Milano punta a raggiungere 350 chilometri di piste ciclabili entro la fine dell’attuale mandato amministrativo, rispetto ai 336 km oggi disponibili. Negli ultimi cinque anni la rete è cresciuta del 49%, secondo la ricognizione di Palazzo Marino, che individua una serie di interventi da completare nei prossimi mesi.
Tra le opere principali figura la ciclabile lungo il ponte della Ghisolfa, i cui lavori dovrebbero partire a giugno, con collegamenti tra piazzale Lugano e la sommità del cavalcavia e un investimento di circa 2,5 milioni di euro.

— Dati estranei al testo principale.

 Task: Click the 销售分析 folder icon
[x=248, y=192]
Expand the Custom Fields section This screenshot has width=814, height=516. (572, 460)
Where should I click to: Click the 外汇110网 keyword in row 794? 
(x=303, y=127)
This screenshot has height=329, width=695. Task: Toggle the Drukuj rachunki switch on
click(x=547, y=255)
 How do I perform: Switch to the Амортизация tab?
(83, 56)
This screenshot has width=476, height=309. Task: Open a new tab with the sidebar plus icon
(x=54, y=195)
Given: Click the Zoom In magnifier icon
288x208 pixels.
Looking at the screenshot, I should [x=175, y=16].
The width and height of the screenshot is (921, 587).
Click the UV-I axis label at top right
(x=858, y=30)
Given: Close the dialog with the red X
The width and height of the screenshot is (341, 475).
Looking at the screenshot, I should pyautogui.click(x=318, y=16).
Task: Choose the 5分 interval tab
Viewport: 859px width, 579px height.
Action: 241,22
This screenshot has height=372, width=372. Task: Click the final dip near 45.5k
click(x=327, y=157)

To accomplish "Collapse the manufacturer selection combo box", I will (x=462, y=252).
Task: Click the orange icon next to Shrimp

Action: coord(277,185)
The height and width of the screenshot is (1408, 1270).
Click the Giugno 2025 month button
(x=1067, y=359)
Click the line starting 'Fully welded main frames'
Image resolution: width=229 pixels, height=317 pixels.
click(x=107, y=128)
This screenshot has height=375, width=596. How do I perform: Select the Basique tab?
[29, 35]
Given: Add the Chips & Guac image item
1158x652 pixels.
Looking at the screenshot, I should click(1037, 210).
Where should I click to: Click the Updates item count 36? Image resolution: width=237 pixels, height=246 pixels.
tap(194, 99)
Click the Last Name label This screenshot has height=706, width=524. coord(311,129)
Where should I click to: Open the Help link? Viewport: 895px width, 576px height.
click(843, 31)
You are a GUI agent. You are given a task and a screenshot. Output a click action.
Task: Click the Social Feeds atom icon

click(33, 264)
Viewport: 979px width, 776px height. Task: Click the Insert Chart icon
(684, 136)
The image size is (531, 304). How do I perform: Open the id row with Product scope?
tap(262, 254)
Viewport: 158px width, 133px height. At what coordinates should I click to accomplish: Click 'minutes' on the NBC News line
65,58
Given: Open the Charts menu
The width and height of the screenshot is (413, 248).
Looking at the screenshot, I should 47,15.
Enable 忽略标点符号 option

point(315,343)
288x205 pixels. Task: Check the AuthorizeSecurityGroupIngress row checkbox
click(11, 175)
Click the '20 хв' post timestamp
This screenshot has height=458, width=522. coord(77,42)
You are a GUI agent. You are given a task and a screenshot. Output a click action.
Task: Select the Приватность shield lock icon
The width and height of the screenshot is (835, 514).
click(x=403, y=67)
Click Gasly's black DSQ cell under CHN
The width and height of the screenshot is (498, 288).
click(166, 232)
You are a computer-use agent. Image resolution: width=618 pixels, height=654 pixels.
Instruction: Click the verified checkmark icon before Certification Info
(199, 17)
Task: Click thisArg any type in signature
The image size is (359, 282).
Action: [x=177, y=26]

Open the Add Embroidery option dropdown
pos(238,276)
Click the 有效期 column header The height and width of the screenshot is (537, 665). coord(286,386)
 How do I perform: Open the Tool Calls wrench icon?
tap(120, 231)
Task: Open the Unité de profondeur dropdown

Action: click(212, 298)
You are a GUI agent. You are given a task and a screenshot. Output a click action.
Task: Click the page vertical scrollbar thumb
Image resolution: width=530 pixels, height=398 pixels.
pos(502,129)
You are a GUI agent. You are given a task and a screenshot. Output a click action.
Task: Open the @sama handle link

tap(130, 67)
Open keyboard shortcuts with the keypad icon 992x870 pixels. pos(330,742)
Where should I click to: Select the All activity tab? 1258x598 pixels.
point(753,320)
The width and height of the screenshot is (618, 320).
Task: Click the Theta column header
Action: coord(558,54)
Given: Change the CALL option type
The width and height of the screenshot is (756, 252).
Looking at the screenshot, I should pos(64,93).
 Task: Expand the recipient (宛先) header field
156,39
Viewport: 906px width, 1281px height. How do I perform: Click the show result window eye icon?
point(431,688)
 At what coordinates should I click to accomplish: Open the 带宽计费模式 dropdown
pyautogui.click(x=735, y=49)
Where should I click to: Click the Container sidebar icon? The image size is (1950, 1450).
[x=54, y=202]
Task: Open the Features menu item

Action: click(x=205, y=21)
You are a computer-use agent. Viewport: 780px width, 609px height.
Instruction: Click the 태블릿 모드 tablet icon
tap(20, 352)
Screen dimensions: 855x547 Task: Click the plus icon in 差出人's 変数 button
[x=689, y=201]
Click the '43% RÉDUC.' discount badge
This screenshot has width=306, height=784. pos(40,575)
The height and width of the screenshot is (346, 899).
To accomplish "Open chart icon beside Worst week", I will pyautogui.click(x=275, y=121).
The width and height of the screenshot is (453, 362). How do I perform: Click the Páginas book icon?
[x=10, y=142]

Per raggiungere via Mac Mahon bisognerà invece attendere il 2027.
In fase di completamento anche il percorso piazza Argentina-Naviglio Pavese, mentre sono terminati i lavori in piazza Buozzi, via Piacenza e via Romano. Entro fine mandato dovrebbe inoltre essere realizzata la pista da via Bellezza al Naviglio Pavese. Quasi conclusa anche la ciclabile di via Boifava, finanziata con circa 570 mila euro del PNRR, mentre sono in corso o programmati interventi su altri assi cittadini, tra cui Stuparich-Zavattari, Mac Mahon-Stuparich, corso Indipendenza e corso Plebisciti.
L’obiettivo dell’amministrazione resta quello di rendere la rete sempre più continua e interconnessa. Il documento strategico Movesi indica per il futuro una rete ciclabile complessiva di 565 chilometri, traguardo che, considerati i tempi di realizzazione, non sarà raggiungibile entro la fine del mandato. Palazzo Marino valuta inoltre la possibilità di rendere riconoscibili gli itinerari ciclabili attraverso colori e segnaletica dedicata, anche in collaborazione con il Ministero delle Infrastrutture e dei Trasporti.
Fonte: Corriere della Sera – Milano, 30 agosto 2026.